2) High Fidelity (2000)
The New Crime trio of DeVincentis, Pink, and Cusack strike again with their film adaptation of Nick Hornby's 1995 novel of the same name. According to a May 2000 article in Spin Magazine, the three spent their teen years rummaging through the record bins at Chicago-area stores like Record Exchange; Vintage Vinyl; Shake, Rattle, and Read; and the retail outlet for the label Wax Trax! Records. "I spent a lot of time in those record stores having those dumb conversations," DeVincentis admits. "That's why I had to do this movie. I didn't want to see it made with really stupid references." It's with that level of love for music that they tackled the film's soundtrack. "The film has 70 song cues, and we probably listened to 2,000 songs to get those 70 cues,” Cusack told The New York Times.

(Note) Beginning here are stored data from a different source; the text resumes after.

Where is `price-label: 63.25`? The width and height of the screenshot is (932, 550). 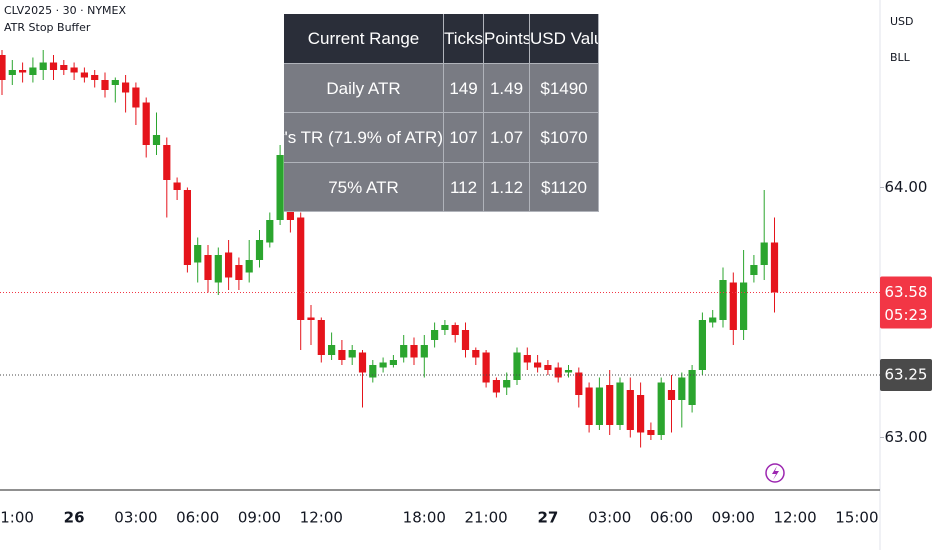
price-label: 63.25 is located at coordinates (906, 375).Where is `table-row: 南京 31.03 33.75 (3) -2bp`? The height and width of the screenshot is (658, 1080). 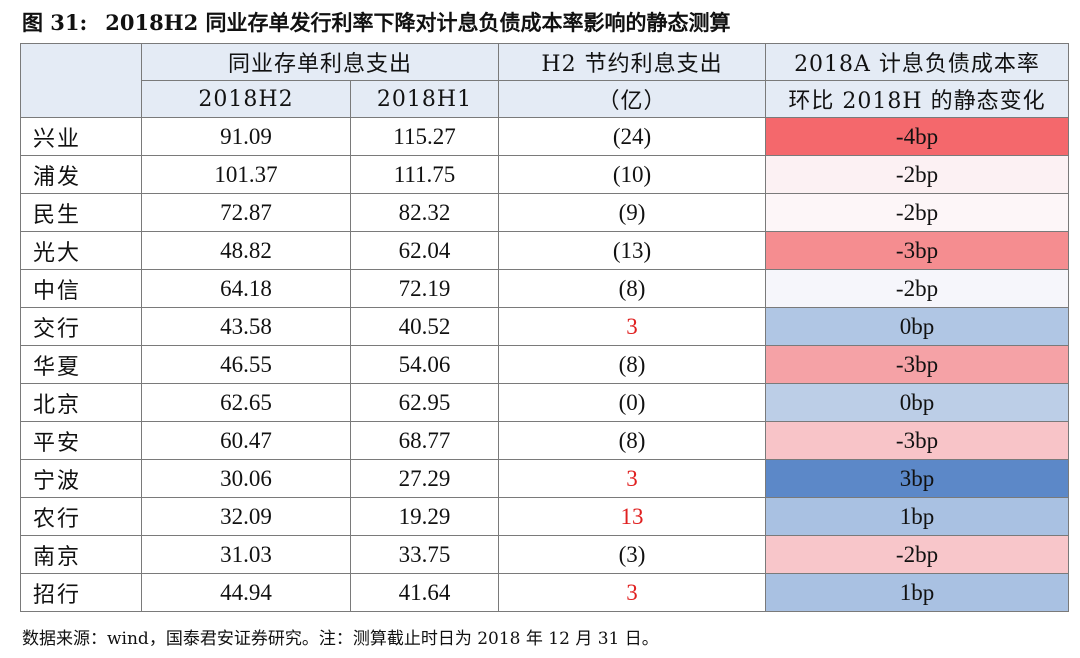
table-row: 南京 31.03 33.75 (3) -2bp is located at coordinates (544, 554). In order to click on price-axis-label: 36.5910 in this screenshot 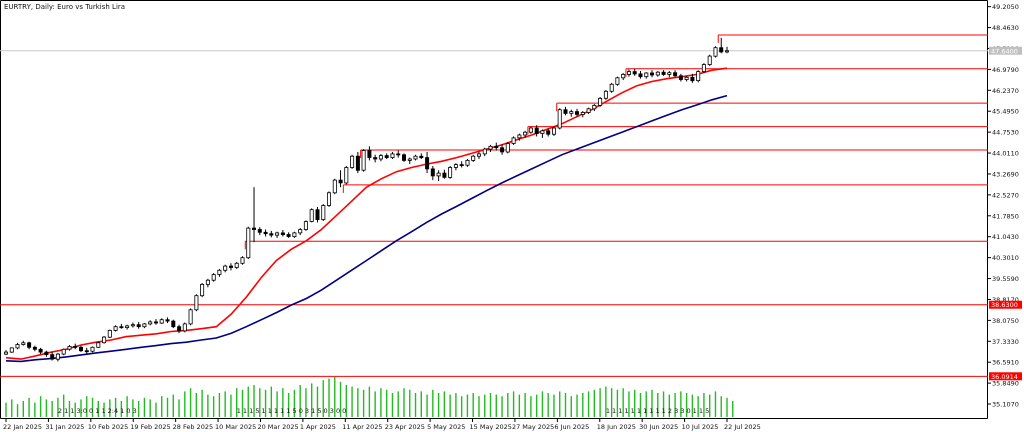, I will do `click(1006, 363)`.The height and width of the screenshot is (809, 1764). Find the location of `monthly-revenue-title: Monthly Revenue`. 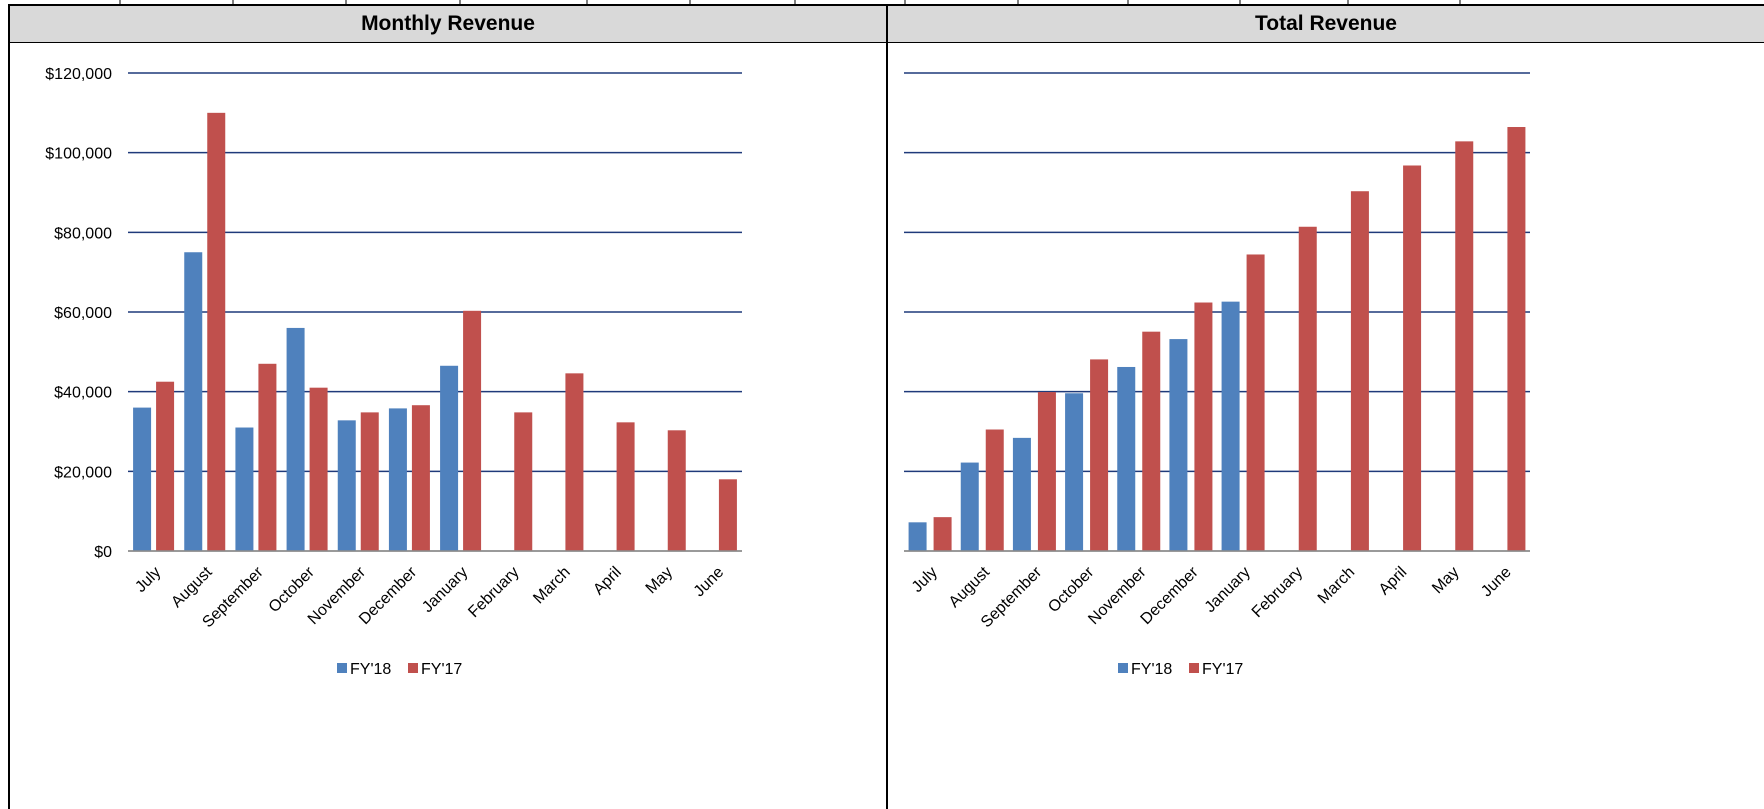

monthly-revenue-title: Monthly Revenue is located at coordinates (448, 24). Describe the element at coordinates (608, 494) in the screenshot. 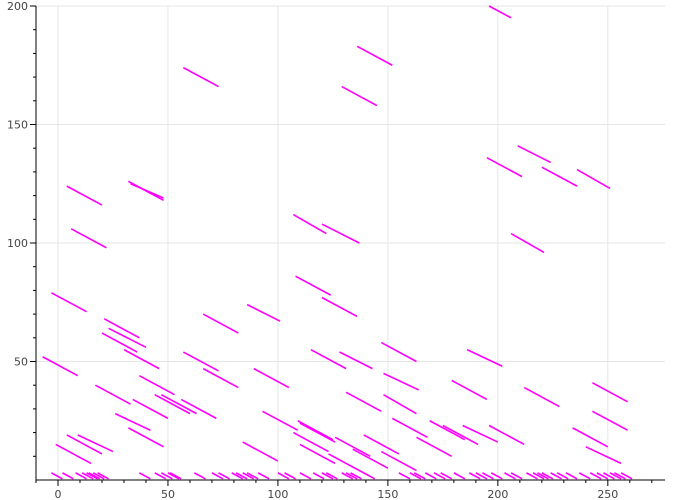

I see `x-tick-label: 250` at that location.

He elaborates on the process in a chat with AV Club, explaining, "It was really just me and a few guys choosing what we wanted on the soundtrack. But then to get the songs from the record companies was incredibly hard because each big conglomerate has their own catalog, like the Polygram masters or the MCA masters. We dealt with this horrible corporate system where you'd have to pick the catalog that you thought had the best cross-section, then you'd have to work these side deals directly with the artist to get the stuff in the catalog that you absolutely had to have. It was pretty hard to get all the songs in, but it turned out exactly how we wanted it to."
In one of KEXP's favorite scenes, record store manager Rob Gordon (played by Cusack, natch) whispers to a co-worker, "I will now sell five copies of The Three E.P.s by The Beta Band." In the first month that film was in theaters, Astralwerks reported album sales for The Three E.P.s quadrupled.
1) Say Anything... (1989)
And, no surprise, Cameron Crowe's directorial debut tops the list. Over his 30-year film career, he's become known for his on-point soundtrack selections, and with Say Anything..., he got it right straight out of the gate. That said, it's hard to believe Peter Gabriel's "In Your Eyes" wasn't Crowe's first choice. During filming, Cusack is blasting Fishbone’s "Bonin’ in the Boneyard," which is not exactly the song I imagine Diane wants to hear outside her bedroom window. In the script, Crowe had written “To Be A Lover” by Billy Idol. But, as he tells Entertainment Weekly, one day he was listening to a mix tape he had made for his wedding to Heart's Nancy Wilson, and Peter Gabriel's "In Your Eyes" came on. "I got this chill because all the words linked up to what we’d filmed and what we were struggling to find a score to or a song." The rest of the soundtrack bounces around from The Replacements ("Within Your Reach") to the Red Hot Chili Peppers ("Taste the Pain") to Joe Satriani ("One Big Rush"), but Crowe says he wouldn't change a thing. "It feels like the movie," he tells EW. "I might put more Replacements on there or a Who song or 'Clash City Rockers' or something like that to flesh it out, but basically it feels like the movie and I dig it."